Feliciano's Mets highlight: '06 playoffs

Mark J. Rebilas/US Presswire

Pedro Feliciano is staying in New York, but relocating to the Bronx.

Pedro Feliciano, who had been the longest-tenured Mets, unless you disqualify him for spending the 2005 season in Japan, is remaining in New York and has agreed to terms with the Yankees.

The deal is worth two years, $8 million, and includes a club option for 2013, according to Foxsports.com. The Mets never showed an inclination to sign Feliciano to a multi-year deal, which basically left him with no realistic option of returning.

The 34-year-old Feliciano set Mets franchise records for relief appearances each of the past three seasons, with 86, 88 and 92. His highlight as a Met was the run through the postseason four years ago, though.

“When we went to the playoffs in ’06, that was the first time going to the playoffs, and we almost went to the World Series,” Feliciano said. “And we lost the last game to St. Louis. But I think that was the most emotional time.”

It was then-pitching coach Rick Peterson who had Feliciano drop down to a low three-quarters arm slot in ’04, which dramatically increased his effectiveness against left-handers and set him up for the career that now includes the lucrative deal in the Bronx. Feliciano said he already had been considering it.

“I had that in my mind,” he said. “Before I dropped down, I was thinking, ‘Next year I’m going to come a little more sidearm.’ All of a sudden, they said, ‘Let’s drop you down.’ They put in my mind that Buddy Groom and all those guys, they were average lefties, and then they dropped down and changed from average to one of the best.
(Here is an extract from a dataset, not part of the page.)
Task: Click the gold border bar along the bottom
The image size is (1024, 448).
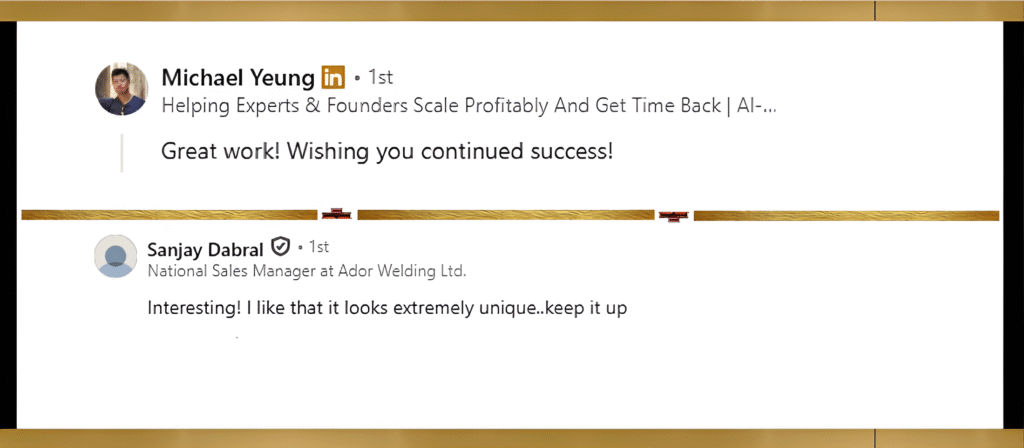Action: 512,438
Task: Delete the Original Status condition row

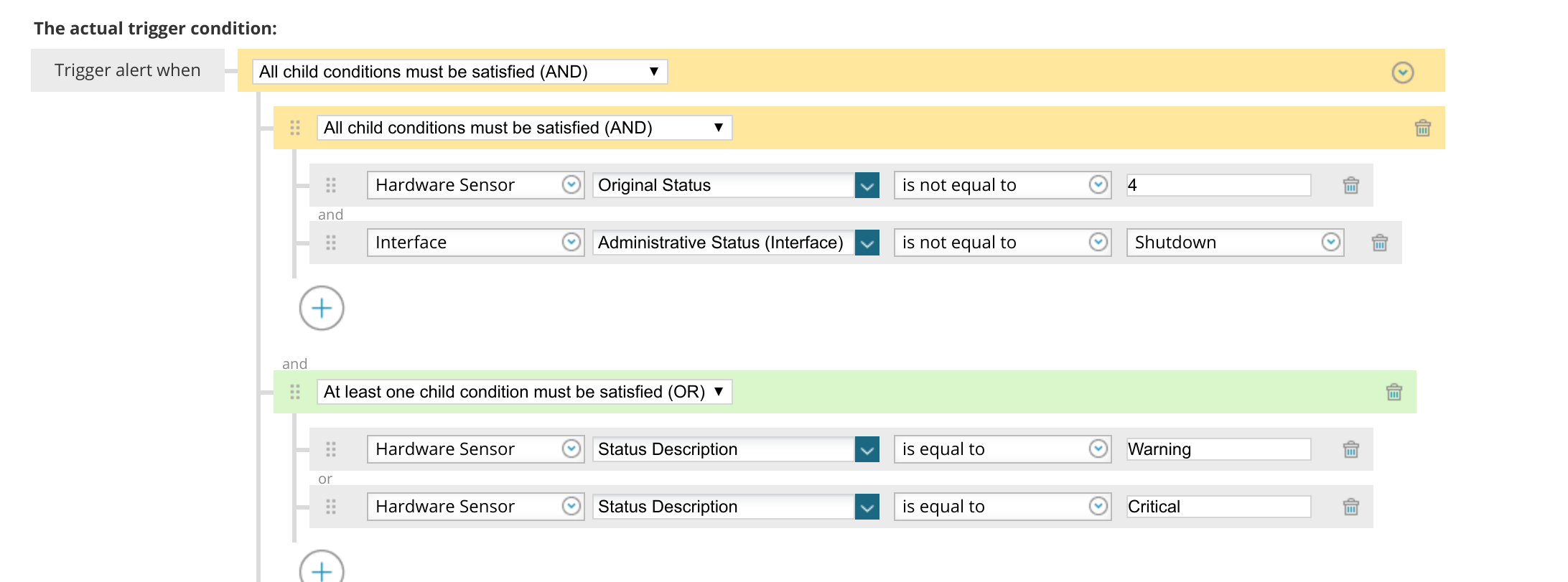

I started working out.”

As for his intense workload, Feliciano said he does not feel as though he is wearing down.

“Not at all. I work hard for every year,” Feliciano said. “I don’t let down and just do what I did last year. I want to keep proving I can do more than what I did last year.”

He took a lot of pride in pitching in so many games as a Met over the past three seasons.

“After I broke the record the first time, I just tried to put in my mind that I tried to break it again, and I did it,” Feliciano said. “This past year I just put in my mind that if I could break it again I would do it. And I did it.”